Если же Telegram нужен по социальным или рабочим причинам, подход должен быть трезвым. Каналы, группы, обычные личные чаты, боты и вся публичная активность - не место для чувствительных данных. Секретные чаты можно использовать как отдельный инструмент, но только понимая все ограничения заранее. И главное - не путать наличие слова «шифрование» с наличием гарантированной конфиденциальности.

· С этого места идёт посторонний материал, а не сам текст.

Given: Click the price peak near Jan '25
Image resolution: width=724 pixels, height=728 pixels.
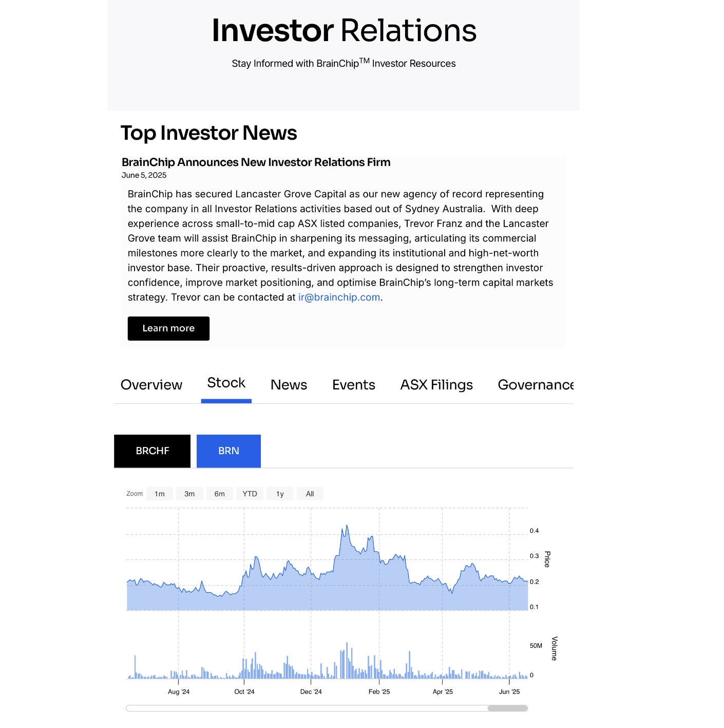Looking at the screenshot, I should 347,526.
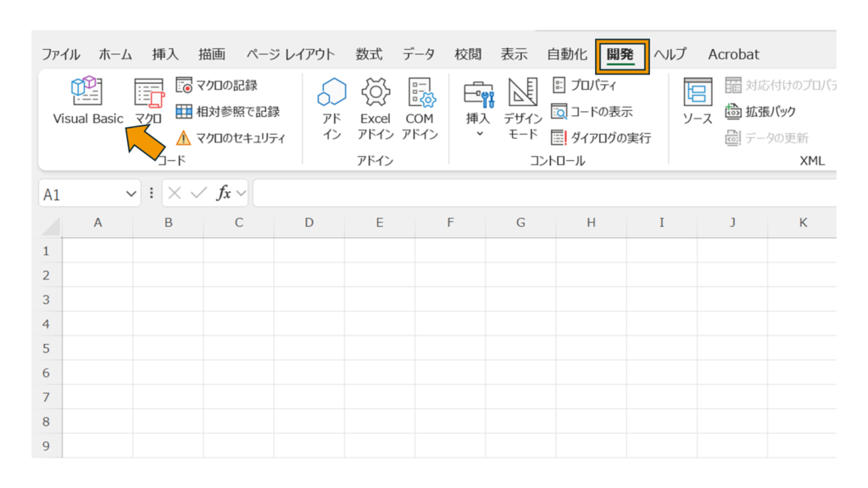Click the formula bar input field

tap(543, 194)
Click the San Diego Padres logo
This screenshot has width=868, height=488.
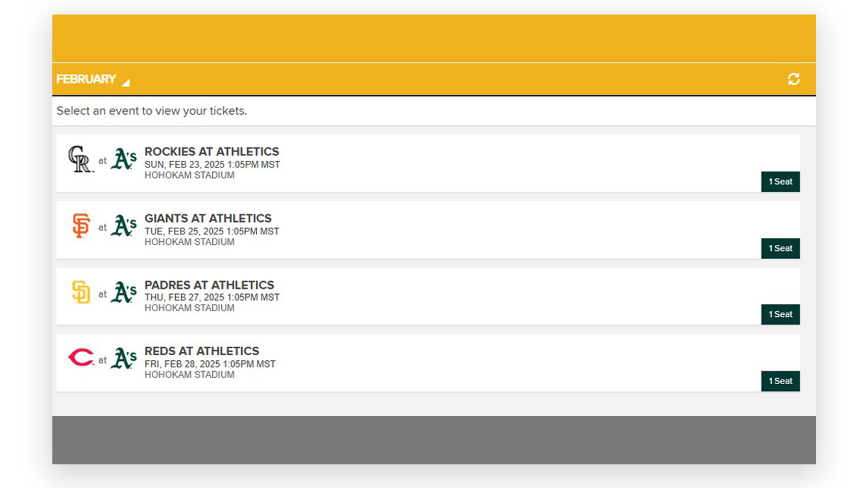pyautogui.click(x=81, y=292)
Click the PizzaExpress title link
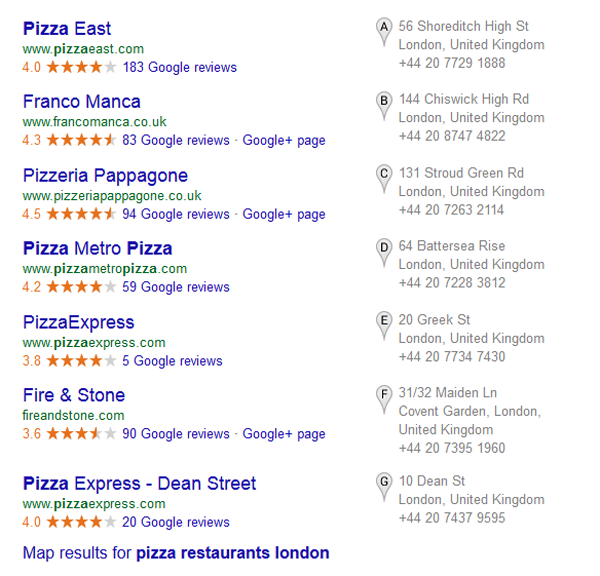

У любой технологии полезно иногда срывать рекламную упаковку и смотреть на голый механизм. После такой процедуры MTProto перестает выглядеть мистическим амулетом безопасности. Перед глазами остается обычный компромиссный протокол внутри сервиса, который сделал ставку на облачное удобство, сложную собственную конструкцию и выборочную приватность. Для массового рынка ход понятный. Для тех, кому нужна настоящая конфиденциальность, повод задуматься более чем достаточный.
Итог у меня простой. Я не считаю честным называть Telegram надежным инструментом конфиденциального общения только потому, что внутри есть MTProto. Слишком многое зависит не от абстрактной криптографии на слайде, а от того, какой именно чат открыт, кто держит серверную сторону, как устроено доверие, насколько сложно все реализовано и сколько компромиссов зашито в удобство. Когда разговор действительно важен, вера в бренд и красивые слова про шифрование заканчивается очень быстро. А математика, как обычно, не прощает самообмана.